My research interests mainly concern statistical machine translation (SMT) and, to a minor extent, speech recognition.

Improving SMT between distant languages

On many language pairs, the phrase-based SMT framework remains highly competitive despite the recent advances of the tree-based approaches. Most of my work so far has focused on phrase-based SMT and on two of its most challenging aspects: word reordering and morphology.

Considering that in many languages parsing resources are still scarce and inaccurate, I have refrained from using syntactic trees in both pre-processing and decoding phases. Instead, I have used other kinds of annotation that are simpler to automate, less prone to errors, and available in more languages: namely, part-of-speech tagging and shallow syntax chunking.

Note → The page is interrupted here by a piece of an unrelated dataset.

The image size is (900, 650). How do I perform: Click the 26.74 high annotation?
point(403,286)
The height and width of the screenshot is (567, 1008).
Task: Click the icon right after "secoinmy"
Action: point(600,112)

Word reordering.   While short and medium range reordering is reasonably handled by the phrase-based approach, either within or across adjacent phrases, long-range reordering still represents a challenge for current SMT systems. A major cause of this problem is the inadequacy of existing reordering models and constraints to cope with the distribution of reordering phenomena in different language pairs. During my PhD I have developed several techniques to improve the performance of existing phrase-based systems on language pairs, like Arabic-English and German-English, where long-range reordering concentrates on few patterns.

  Download PhD thesis
  [ full | summary ]

In the first technique (Bisazza and Federico, WMT, 2010), likely long-range word movements for a given input sentence are predicted by a small set of chunk-based rules, and represented as a word reordering lattice. The lattices are then translated by a regular decoder that can perform additional short and medium reordering. In (Bisazza et al., 2012) further improvements were achieved by pruning the lattices with an SVM-based classifier. The second technique (Bisazza and Federico, ACL, 2012) aims at adjusting the reordering constraints for each new input sentence. The same chunk-based rules are used to predict likely reorderings, which are suggested to the decoder in a novel way: namely, by modifying the distortion cost matrix for specific pairs of input words. Compared to the lattice solution, modified distortion matrices provide a more compact, implicit way to encode likely reorderings in a sentence-specific fashion. The third technique (Bisazza and Federico, TACL, 2013) does not require any language-specific reordering rule, but learns to dynamically shape the reordering search space in a fully data-driven way. More specifically, the reordering options admitted by loose reordering constraints are pruned on-the-fly through a binary classifier that predicts whether a given input word should be translated right after another.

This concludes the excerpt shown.